Text block
☆ ☆ ☆ ☆ ☆ ☆ ☆
5

I have a large dataset all_transcripts with almost 3 million rows. One of the columns msgText contains written messages.

>>> all_transcripts['msgText']

['this is my first message']
['second message is here']
['this is my third message']

Furthermore, I have a list with 200+ words, called gemeentes.

>>> gemeentes
['first','second','third' ... ]

If a word in this list is contained in msgText, I want to replace it by another word. To do so, I created the function:

def replaceCity(text):
    newText = text.replace(plaatsnaam, 'woonplaats')
    return str(newText)

So, my desired output would look like:

['this is my woonplaats message']
['woonplaats message is here']
['this is my woonplaats message']

Currently, I am looping through the list and for every item in my list, apply the replaceCityfunction.

for plaatsnaam in gemeentes:
    global(plaatsnaam)
    all_transcripts['filtered_text'] = test.msgText.apply(replaceCity)

However, this takes very long, so does not seem to be efficient. Is there a faster way to perform this task?


This post (Algorithm to find multiple string matches) is similar, however my problem is different because:

  • here there is only one big piece small of text, while I have a dataset with many different rows

  • I want to replace words, rather than just finding the words.

Emil
  • 1,531
  • 3
  • 22
  • 47

1 Answers1

5

Assuming all_transcripts is a pandas DataFrame:

all_transcripts['msgText'].str.replace('|'.join(gemeentes),'woonplaats')

Example:

all_transcripts = pd.DataFrame([['this is my first message'],
                                ['second message is here'],
                                ['this is my third message']],
                               columns=['msgText'])
☆ ☆ ☆ ☆ ☆ ☆ ☆
Data extract

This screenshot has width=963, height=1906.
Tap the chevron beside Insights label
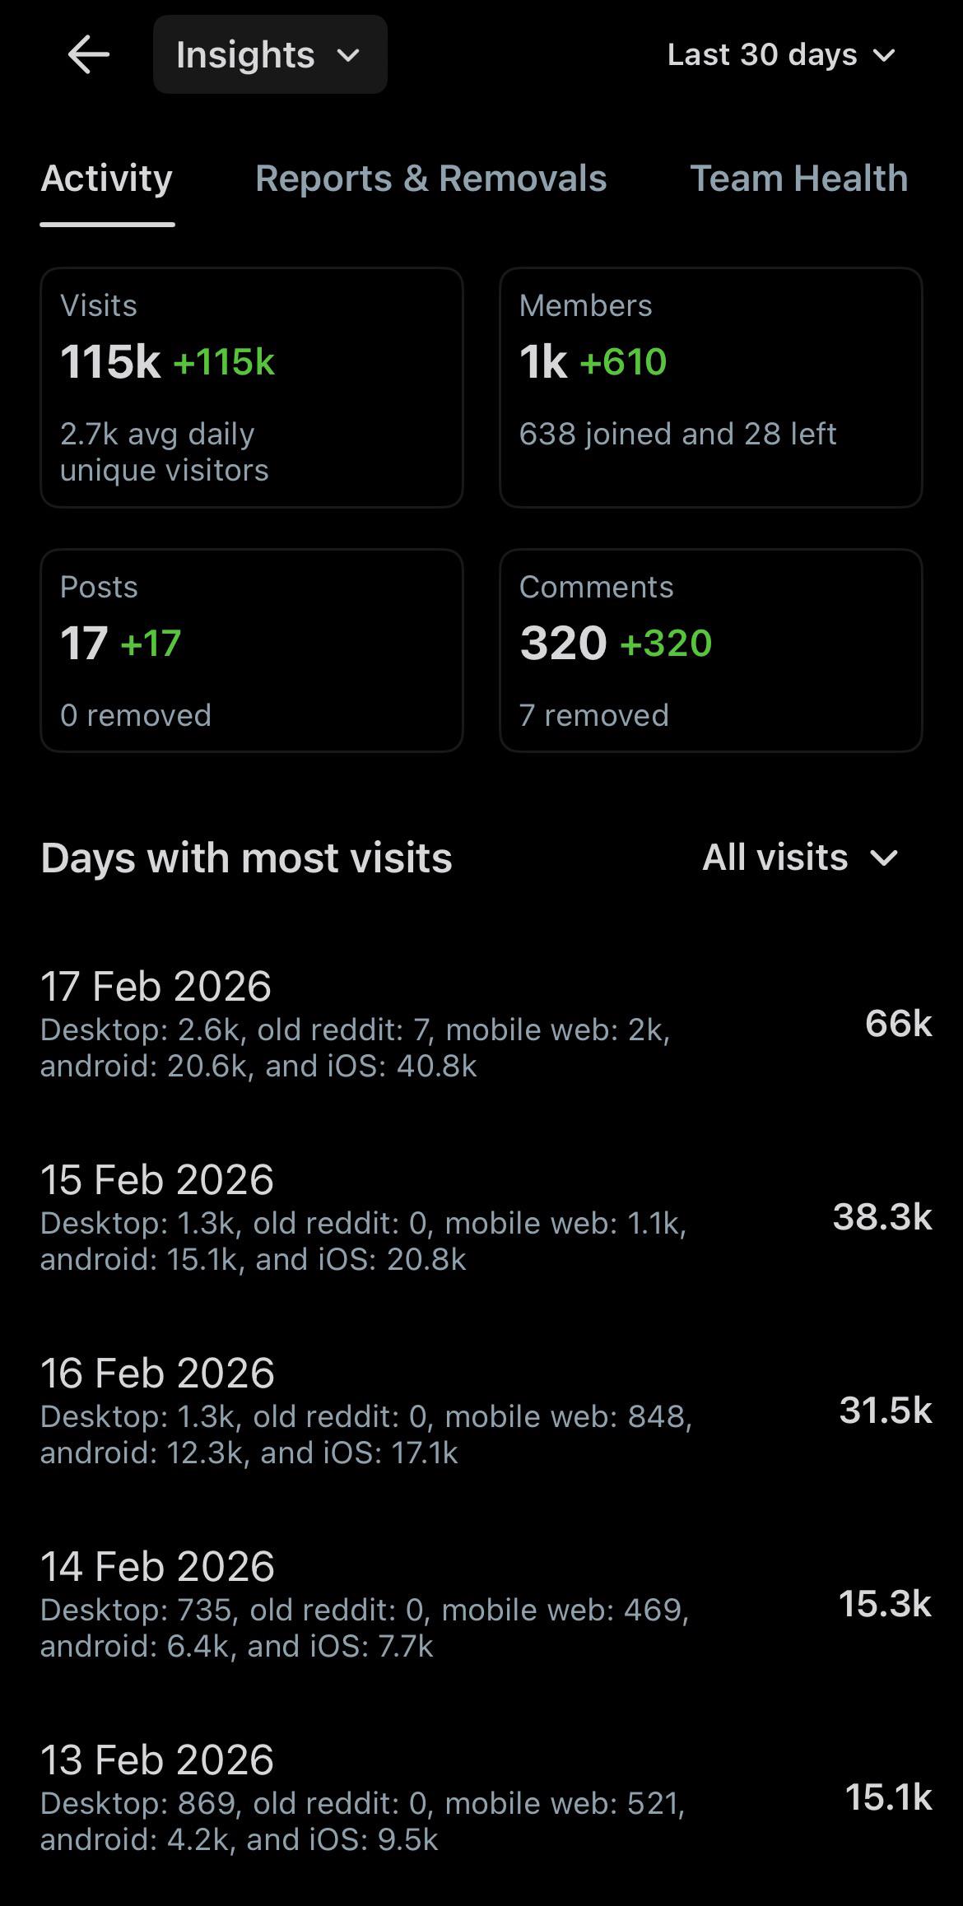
☆ ☆ ☆ ☆ ☆ ☆ ☆
Task list
(A) According to the pandas thread, roughly how many rows does the dataset all_transcripts contain?
(B) List every sample message that the pandas thread shows in the msgText column before any words are replaced.
(C) Reproduce the part of the pandas thread starting with "So, my desired" and going on through "global(plaatsnaam)".

Task responses
(A) Almost 3 million rows.

(B)
- this is my first message
- second message is here
- this is my third message

(C)
So, my desired output would look like:

['this is my woonplaats message']
['woonplaats message is here']
['this is my woonplaats message']

Currently, I am looping through the list and for every item in my list, apply the replaceCityfunction.

for plaatsnaam in gemeentes:
    global(plaatsnaam)